Copy the stretch from the line containing "Open the 缬氨酸 ingredient link" through the line containing "will click(x=674, y=85).", changing "ingredient link" to "ingredient page" and leaving everything else as it is.
··· Input for this task ···
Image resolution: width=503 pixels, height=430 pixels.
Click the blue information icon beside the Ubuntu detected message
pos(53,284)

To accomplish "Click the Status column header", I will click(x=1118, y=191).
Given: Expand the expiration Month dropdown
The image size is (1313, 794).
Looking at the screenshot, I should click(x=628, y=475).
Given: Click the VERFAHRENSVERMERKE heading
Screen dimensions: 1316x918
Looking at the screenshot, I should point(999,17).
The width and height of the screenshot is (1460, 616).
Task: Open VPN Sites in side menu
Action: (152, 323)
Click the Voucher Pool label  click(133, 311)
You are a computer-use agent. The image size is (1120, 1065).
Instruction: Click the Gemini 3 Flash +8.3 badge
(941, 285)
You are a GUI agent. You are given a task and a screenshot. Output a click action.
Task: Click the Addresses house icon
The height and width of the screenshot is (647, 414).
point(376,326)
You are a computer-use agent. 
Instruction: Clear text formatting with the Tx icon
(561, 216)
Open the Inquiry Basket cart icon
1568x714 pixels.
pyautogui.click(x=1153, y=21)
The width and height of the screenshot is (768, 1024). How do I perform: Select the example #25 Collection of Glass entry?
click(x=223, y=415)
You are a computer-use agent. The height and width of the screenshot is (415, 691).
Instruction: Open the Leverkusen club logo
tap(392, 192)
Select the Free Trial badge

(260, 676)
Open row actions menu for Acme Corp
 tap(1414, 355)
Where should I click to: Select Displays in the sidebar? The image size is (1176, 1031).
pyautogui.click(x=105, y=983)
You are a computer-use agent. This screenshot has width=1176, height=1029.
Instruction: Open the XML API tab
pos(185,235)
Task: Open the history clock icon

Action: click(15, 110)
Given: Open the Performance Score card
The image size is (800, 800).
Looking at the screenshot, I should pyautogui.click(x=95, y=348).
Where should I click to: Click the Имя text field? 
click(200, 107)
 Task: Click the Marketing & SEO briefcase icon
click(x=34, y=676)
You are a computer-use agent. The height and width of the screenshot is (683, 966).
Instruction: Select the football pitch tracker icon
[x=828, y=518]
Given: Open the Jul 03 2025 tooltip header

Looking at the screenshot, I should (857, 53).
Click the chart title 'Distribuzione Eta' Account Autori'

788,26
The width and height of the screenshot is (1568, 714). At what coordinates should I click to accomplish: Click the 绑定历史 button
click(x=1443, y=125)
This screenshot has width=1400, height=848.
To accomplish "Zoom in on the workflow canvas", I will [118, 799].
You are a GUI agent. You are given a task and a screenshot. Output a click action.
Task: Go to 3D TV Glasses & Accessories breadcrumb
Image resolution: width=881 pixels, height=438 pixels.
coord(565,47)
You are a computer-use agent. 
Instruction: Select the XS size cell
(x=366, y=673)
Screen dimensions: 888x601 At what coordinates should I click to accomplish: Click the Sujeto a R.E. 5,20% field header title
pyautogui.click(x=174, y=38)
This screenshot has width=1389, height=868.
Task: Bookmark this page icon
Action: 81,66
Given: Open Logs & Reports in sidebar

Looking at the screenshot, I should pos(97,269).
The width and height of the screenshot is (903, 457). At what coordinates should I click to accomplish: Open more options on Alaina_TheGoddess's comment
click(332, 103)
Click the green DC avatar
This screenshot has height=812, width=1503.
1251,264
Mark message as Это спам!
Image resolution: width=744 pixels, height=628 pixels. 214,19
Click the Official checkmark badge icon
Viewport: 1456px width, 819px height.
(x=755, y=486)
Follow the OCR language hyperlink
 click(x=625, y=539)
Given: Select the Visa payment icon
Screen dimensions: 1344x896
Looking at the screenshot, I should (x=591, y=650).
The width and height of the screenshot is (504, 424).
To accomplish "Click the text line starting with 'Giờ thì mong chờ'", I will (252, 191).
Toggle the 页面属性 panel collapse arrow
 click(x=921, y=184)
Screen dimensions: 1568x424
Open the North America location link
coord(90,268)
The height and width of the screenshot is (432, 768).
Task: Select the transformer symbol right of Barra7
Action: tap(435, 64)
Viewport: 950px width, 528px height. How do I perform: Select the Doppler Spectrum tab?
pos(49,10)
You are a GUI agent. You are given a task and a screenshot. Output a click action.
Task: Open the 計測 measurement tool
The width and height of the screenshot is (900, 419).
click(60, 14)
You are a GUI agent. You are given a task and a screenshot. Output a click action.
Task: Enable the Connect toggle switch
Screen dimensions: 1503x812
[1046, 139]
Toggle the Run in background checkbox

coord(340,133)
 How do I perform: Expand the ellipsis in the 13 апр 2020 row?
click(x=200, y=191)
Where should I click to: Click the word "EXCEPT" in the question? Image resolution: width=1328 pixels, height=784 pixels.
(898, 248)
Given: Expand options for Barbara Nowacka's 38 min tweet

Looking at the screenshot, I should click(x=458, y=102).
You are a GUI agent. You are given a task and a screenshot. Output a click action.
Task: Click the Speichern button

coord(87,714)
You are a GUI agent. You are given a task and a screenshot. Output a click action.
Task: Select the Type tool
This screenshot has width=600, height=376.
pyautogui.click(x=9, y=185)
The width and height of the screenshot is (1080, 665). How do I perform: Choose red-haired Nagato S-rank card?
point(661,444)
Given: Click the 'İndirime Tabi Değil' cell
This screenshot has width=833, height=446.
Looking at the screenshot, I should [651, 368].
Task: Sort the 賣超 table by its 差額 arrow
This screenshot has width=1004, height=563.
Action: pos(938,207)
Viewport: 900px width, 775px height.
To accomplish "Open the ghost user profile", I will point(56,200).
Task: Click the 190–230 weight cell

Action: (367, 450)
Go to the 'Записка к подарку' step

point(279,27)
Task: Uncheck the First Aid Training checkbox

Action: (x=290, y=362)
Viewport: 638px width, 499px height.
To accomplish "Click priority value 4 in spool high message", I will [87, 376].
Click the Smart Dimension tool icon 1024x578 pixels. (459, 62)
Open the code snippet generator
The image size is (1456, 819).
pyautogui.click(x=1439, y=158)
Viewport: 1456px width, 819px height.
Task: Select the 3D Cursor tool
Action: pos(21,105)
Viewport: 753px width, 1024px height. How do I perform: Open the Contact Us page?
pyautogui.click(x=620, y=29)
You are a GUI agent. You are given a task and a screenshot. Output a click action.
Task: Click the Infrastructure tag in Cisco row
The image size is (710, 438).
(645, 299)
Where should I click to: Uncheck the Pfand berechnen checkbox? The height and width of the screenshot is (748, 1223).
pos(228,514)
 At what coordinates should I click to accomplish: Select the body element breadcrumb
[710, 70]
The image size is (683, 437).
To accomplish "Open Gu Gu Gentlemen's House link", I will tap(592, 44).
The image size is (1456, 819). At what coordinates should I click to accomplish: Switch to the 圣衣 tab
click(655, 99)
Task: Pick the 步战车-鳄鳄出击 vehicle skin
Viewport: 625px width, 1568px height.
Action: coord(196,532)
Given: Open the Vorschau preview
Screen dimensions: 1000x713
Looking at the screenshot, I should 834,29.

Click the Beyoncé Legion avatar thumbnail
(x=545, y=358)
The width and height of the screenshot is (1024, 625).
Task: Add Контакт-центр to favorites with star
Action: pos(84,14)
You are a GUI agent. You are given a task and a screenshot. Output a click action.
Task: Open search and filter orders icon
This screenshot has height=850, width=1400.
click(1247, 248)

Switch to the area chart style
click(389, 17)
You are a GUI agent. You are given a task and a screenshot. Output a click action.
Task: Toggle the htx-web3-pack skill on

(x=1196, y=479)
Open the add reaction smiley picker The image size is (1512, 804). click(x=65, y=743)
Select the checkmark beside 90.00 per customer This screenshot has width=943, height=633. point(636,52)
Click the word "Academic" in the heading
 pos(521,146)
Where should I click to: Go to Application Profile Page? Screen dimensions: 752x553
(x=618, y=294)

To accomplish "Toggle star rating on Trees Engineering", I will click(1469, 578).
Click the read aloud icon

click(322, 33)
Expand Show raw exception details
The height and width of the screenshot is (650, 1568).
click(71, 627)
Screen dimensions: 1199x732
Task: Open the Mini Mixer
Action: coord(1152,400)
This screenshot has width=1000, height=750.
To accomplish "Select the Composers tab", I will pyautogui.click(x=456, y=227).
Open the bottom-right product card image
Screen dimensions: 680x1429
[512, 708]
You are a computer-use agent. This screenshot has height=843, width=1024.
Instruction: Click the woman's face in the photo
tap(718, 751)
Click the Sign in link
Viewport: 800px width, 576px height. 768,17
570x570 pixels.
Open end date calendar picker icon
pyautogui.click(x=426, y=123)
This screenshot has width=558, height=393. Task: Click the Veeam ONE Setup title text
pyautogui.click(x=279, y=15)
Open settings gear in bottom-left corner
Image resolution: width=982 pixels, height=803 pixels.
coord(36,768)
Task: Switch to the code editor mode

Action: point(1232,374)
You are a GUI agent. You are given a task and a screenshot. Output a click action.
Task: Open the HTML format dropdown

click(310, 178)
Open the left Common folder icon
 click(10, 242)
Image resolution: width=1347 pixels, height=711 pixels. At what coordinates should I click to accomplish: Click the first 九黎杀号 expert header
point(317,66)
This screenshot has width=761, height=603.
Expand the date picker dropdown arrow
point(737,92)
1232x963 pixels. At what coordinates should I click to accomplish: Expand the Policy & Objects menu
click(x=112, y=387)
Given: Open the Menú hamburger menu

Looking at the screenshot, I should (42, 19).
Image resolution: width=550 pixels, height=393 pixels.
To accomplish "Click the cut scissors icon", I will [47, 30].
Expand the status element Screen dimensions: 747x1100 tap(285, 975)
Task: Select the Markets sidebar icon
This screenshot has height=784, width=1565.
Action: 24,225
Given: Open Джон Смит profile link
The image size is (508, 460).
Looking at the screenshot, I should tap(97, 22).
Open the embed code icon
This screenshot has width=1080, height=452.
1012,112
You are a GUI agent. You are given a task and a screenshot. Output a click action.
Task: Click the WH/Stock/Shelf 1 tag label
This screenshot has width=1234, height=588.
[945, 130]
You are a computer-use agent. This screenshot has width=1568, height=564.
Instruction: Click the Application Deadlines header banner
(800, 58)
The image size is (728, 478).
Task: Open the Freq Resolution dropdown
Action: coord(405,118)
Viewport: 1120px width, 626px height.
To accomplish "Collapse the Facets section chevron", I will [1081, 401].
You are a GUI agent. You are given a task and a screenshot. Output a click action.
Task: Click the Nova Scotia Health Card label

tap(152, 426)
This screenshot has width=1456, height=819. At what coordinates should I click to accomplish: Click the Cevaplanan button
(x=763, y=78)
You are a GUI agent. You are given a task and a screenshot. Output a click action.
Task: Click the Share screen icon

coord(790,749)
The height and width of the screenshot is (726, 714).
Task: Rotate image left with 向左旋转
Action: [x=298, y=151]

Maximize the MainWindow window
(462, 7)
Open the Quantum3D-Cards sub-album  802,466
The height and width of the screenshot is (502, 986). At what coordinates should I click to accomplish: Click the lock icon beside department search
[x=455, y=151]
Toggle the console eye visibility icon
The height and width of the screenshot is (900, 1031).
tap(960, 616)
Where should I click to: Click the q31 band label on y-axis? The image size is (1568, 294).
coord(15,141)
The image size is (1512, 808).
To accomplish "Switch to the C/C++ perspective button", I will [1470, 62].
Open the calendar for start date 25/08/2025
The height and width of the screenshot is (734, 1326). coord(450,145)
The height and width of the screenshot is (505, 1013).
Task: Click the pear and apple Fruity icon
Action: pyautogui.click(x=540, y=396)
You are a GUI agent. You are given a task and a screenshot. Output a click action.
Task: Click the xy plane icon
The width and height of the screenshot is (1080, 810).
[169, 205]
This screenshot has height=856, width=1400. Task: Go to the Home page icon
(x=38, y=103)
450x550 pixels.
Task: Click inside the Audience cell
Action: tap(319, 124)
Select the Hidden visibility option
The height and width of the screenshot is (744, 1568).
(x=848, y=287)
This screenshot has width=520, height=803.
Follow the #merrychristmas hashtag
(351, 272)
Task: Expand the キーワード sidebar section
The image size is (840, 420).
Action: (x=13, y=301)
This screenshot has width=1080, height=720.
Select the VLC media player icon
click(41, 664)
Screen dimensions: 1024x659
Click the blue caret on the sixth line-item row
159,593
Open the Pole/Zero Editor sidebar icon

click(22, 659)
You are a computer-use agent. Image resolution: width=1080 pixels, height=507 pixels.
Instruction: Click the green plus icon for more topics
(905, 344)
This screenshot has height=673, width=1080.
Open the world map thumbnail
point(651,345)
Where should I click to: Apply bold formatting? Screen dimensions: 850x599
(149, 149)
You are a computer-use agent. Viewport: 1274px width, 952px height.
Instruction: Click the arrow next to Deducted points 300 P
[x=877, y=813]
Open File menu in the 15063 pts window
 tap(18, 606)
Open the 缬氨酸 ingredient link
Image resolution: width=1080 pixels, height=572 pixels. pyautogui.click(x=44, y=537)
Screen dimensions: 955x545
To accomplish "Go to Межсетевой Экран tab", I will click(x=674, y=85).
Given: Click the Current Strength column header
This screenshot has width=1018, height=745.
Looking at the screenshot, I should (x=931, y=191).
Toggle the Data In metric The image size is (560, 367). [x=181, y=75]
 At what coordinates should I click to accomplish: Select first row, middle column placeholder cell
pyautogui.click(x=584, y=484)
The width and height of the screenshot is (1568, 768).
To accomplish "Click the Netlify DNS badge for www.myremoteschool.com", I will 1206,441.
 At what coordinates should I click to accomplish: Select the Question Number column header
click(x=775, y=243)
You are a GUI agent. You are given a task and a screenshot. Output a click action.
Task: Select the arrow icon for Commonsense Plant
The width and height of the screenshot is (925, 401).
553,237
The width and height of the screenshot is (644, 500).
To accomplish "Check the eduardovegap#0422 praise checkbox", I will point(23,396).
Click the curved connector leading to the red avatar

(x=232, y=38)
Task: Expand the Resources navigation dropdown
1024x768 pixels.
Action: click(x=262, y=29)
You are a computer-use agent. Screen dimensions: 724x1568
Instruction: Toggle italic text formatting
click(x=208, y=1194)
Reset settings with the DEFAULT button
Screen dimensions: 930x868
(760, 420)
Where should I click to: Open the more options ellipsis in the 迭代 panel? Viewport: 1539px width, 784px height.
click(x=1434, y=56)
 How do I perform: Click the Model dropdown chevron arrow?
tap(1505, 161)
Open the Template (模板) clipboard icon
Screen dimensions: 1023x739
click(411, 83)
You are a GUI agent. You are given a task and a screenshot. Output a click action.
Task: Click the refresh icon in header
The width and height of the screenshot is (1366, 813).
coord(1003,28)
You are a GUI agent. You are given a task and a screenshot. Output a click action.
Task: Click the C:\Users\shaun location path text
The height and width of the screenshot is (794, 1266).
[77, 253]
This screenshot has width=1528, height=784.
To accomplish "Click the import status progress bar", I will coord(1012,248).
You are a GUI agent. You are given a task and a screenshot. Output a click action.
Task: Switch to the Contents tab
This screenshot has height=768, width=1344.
···
Response for this exercise:
Open the 缬氨酸 ingredient page
Image resolution: width=1080 pixels, height=572 pixels. pyautogui.click(x=44, y=537)
Screen dimensions: 955x545
To accomplish "Go to Межсетевой Экран tab", I will click(x=674, y=85).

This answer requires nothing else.